While Japan’s financial regulator, the Financial Services Agency (JFSA), issued a statement in October 2017 warning investors of the risks of ICOs, Japan is still a cryptocurrency hub. Japan promulgated the Virtual Currency Act, under the Payment Services Act in April 2017. The creation of the law was largely driven by the collapse of the Mt Gox bitcoin exchange in 2014 which led to the arrest of its chief executive officer and more than 800,000 bitcoins disappeared.
The Act recognises bitcoin and ethereum, the two most established cryptocurrencies, as forms of payment, but not as legally-recognised currencies. Under the law, cryptocurrency exchanges must register with the government and may only obtain a licence after meeting requirements such as undergoing an annual audit by a certified accountant and installing a secure IT system. Cryptocurrency exchanges also have to comply with the Act on Prevention of Transfer of Criminal Proceeds, the Japanese law targeting AML/CFT.
“Cryptocurrency exchanges must segregate clients’ assets from their own accounts and there is an obligation for the business to report information to customers,” said Masakazu Masujima, partner at Mori Hamada & Matsumoto. “The JFSA’s basic policy is that they do not want to restrict innovation but there isn’t a clear definition of cryptocurrency.”
“This causes ambiguity and it is difficult to enforce regulation when it is unclear whether for example, the lending of bitcoin is regulated under lending business law and when an insurance premium is paid for by bitcoin, if that is regulated under insurance law,” he added.

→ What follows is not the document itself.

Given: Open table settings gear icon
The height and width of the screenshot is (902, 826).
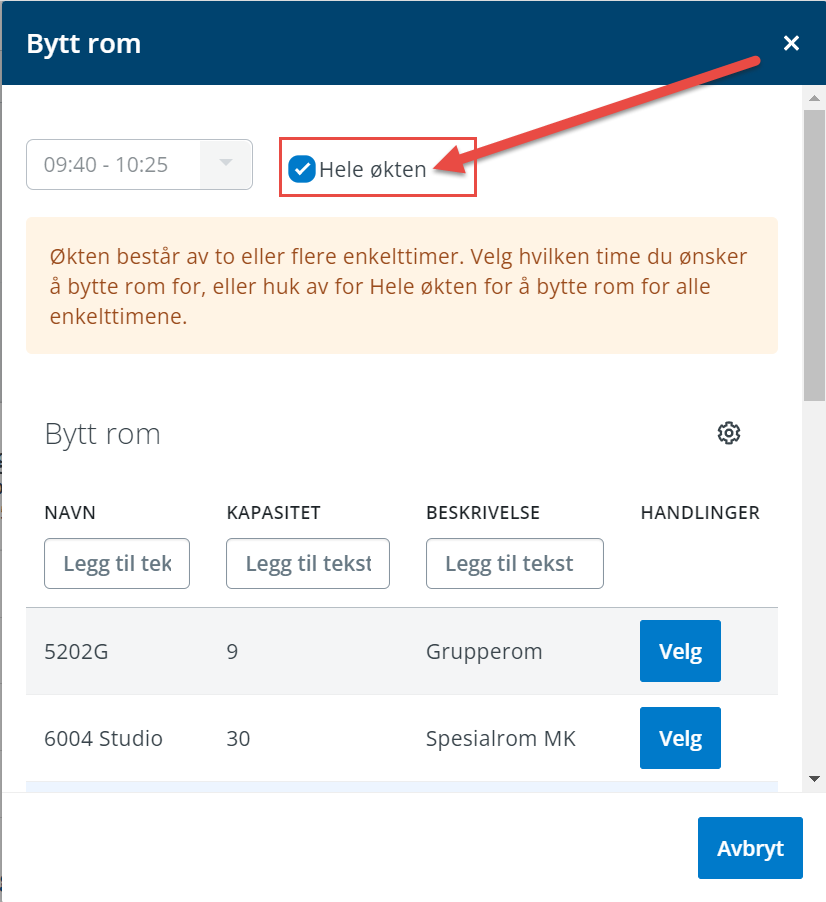Looking at the screenshot, I should [x=729, y=433].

According to So Saito, principal at So Law Office, the fund regulations under the Financial Instrument Exchange Act (FIEA) only apply to ICOs if they constitute collective investment schemes, but this is a broad and diverse concept.

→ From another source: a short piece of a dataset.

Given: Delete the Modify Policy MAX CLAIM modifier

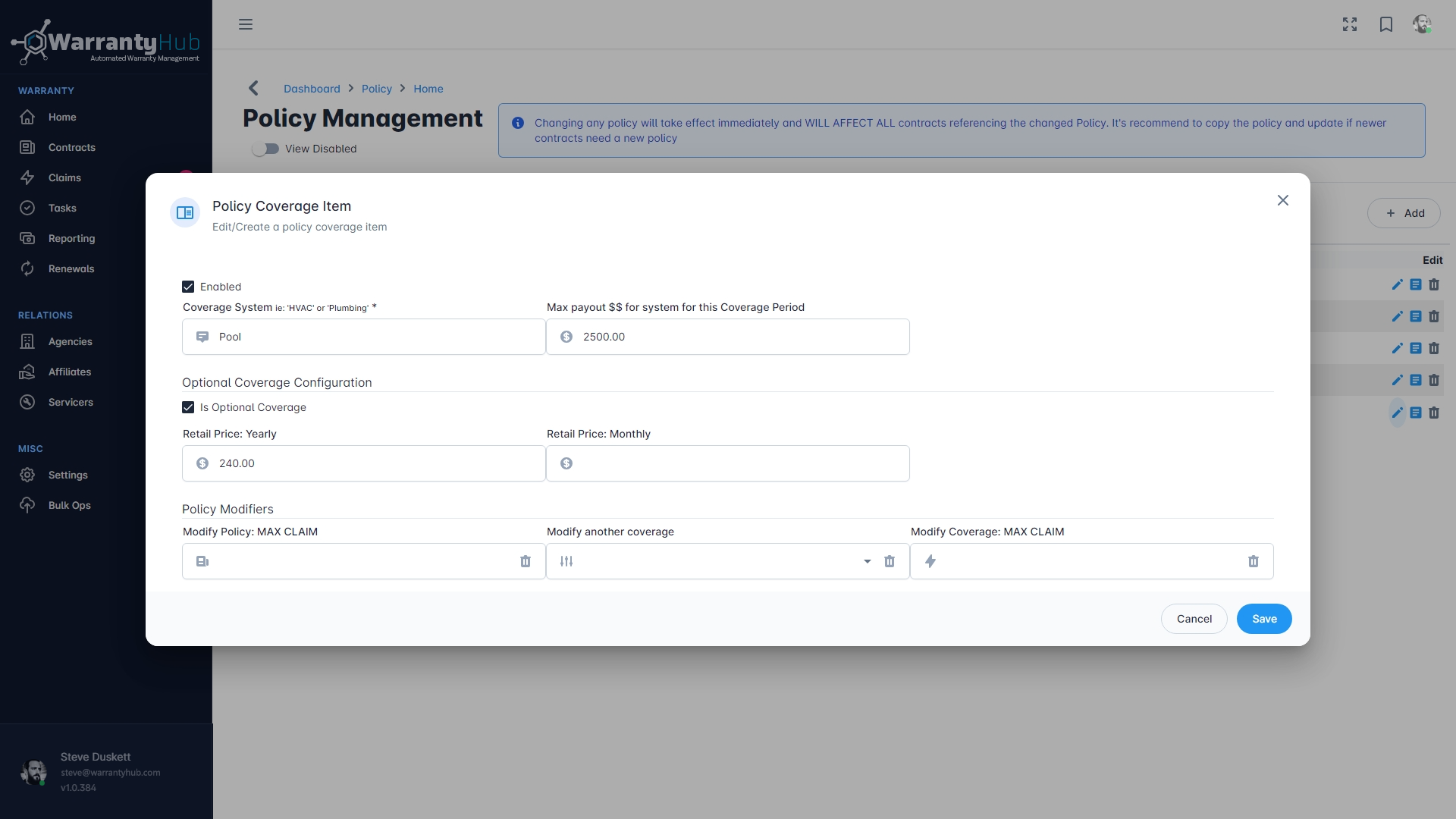Looking at the screenshot, I should pos(526,561).
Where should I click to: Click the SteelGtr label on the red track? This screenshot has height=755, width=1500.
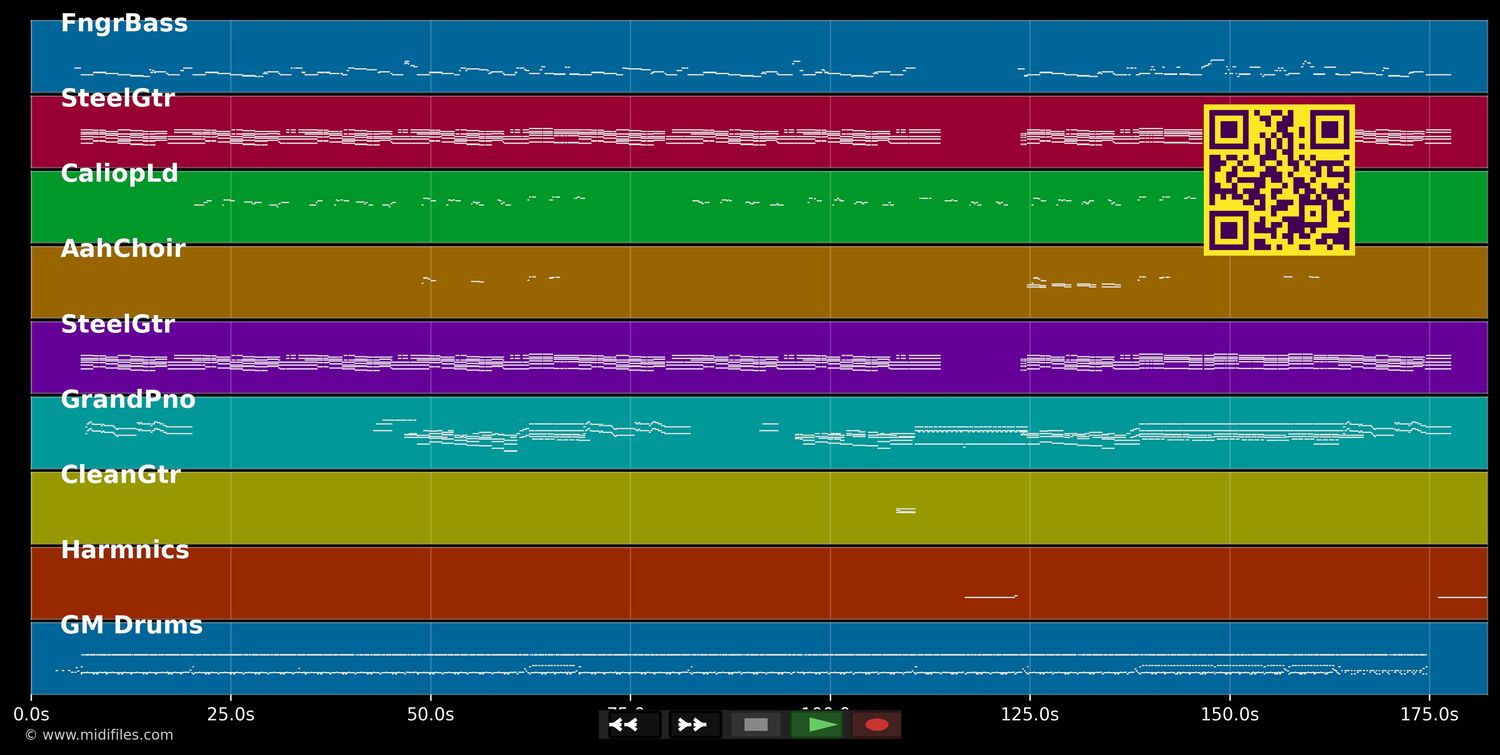click(x=117, y=99)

“Specifically, where an ICO is used to collect money from others, to invest in a business and pay dividends to holders, such structures most likely invite the application of the FIEA fund regulations,” explained Saito. “Where ICOs are in exchange for payment in bitcoin or ether, the FIEA regulations are unlikely to come into play because neither are money under Japanese law.”
“When cryptocurrencies start having securities features such as dividends and voting rights, they should be regulated as securities,” explained Masujima. “The JFSA is closely monitoring cryptocurrencies but it doesn’t move quickly.”

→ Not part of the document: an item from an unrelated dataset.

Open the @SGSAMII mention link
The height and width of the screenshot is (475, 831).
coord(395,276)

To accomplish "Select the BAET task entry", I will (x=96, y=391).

“You need to consider yet another regulation if virtual currencies collected by way of an ICO is invested in a certain asset class,” explained Saito. “For example, some ICOs which invest in real estate might be regulated under the Act on Specific Joint Real Estate Ventures in Japan, which does not distinguish virtual currencies from money.”
Many investors are jumping on the ICO bandwagon because the short-term gain is deceivingly attractive, but they must understand the risks to reap the rewards. Regulators in Asia and around the world are working on clarifications and new regulations to ensure this area of the capital markets is transparent, but investors and issuers are faced with uncertainties as they figure out whether their projects might bring them into the orbit of different securities regulations.